Let’s be clear AWAL is a distributor, not a label. But all of their marketing and language suggests something more than the functional service they provide. They make artists feel like they have been chosen or signed. In reality, the only similarity between AWAL and a record label is they both take your royalties. Don’t feel fooled artists, there is no such thing as free distribution, AWAL will pocket 15% of your streaming royalties for doing nothing more than EmuBands or any other traditional distributor.
5. Radio Pluggers
We’ve shared our opinions on radio pluggers before, so we’ll keep this brief. If you want to read more, click here for further reading.
What’s the problem?
If you are a professional radio plugger, the first thing you realise is that the air-time you are pitching to win is dominated by major label signed artists. If this is your job, there is no way you don’t know this.
So if you approach an unsigned artist and promise to get their music on the radio, you do so knowing the chances of airplay are actually really, really slim. But unethical radio pluggers don’t let this truth stop them.

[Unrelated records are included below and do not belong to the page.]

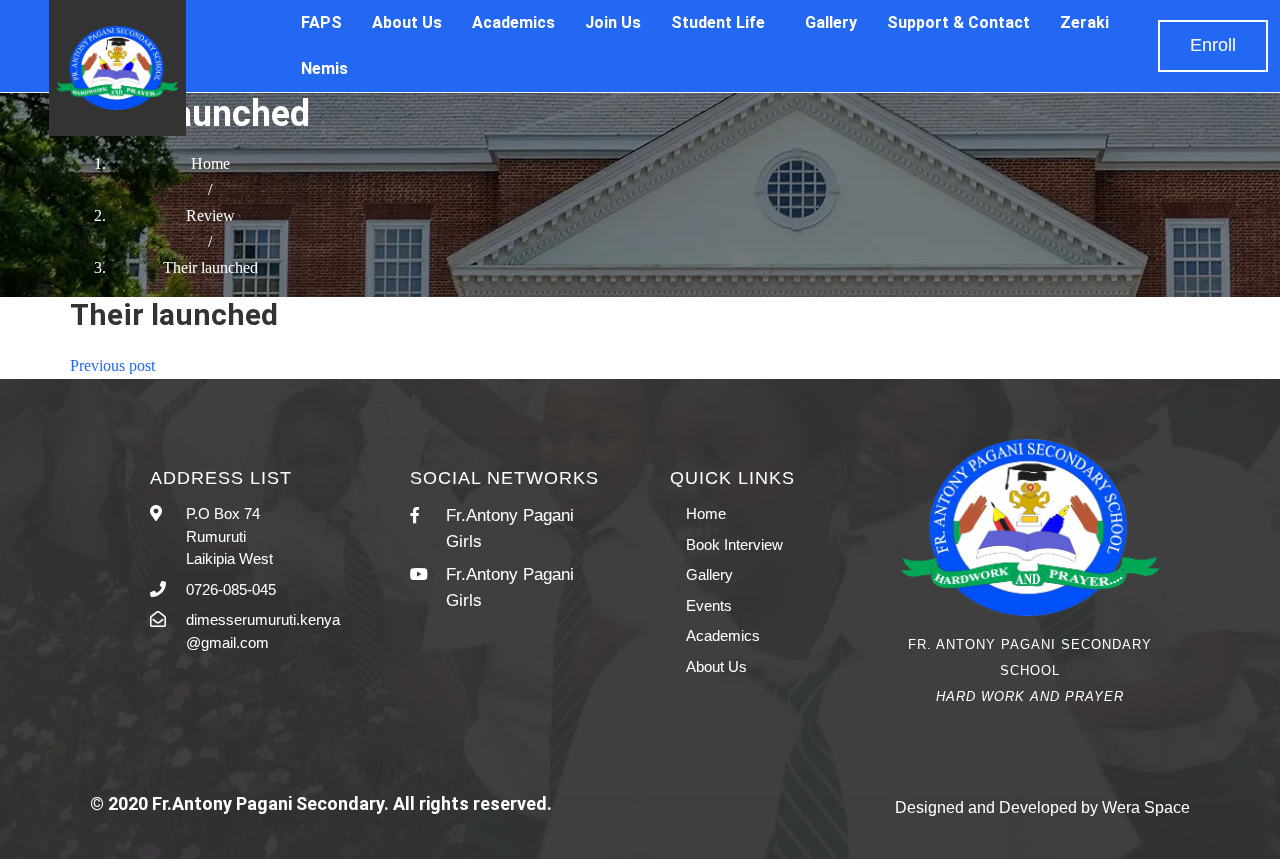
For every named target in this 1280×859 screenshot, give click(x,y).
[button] (1213, 46)
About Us (407, 22)
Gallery (831, 22)
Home (210, 163)
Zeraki (1084, 22)
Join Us (613, 22)
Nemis (324, 68)
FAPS (321, 22)
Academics (513, 22)
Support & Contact (958, 22)
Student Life (718, 22)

Instead, unethical radio pluggers will happily take hundreds or thousands of pounds from unsigned artists. Much like music PR (see below) there are no guarantees and anyone can set themselves up as a radio plugger.
6. Paid Playlisters
Spotify effectively killed the playlist plugger industry overnight by allowing artists to pitch directly to their editors. Now they need to act again to allow artists to quickly understand the real audience of independent playlists.
What’s the problem
Playlist followers do not mean listeners and if artists are being asked to pay for placement on a playlist they should be getting data about what they are really paying for. For every editorially curated playlist, there are tons of fake playlists where ludicrous numbers of streams are driven by a handful of listeners in one obscure country. These fake streams screw up artist-audience targeting, and at worst lead to account deletion.
7. Music PR
Are all people in music PR unethical? No of course not. But most unsigned artists who have hired one will have a horror story to share, and that would suggest there are way too many bad pennies.
What’s the problem?
It’s a completely unregulated industry. That means anyone can set themselves up as a music PR, charge between £500-£2,000 for a campaign and deliver absolutely nothing, As an artist or manager you hear things like… “There are no guarantees, or it often takes two or three months before new artists get any traction” So you mean you want me to pay again and again for nothing? Erm, we don’t think so.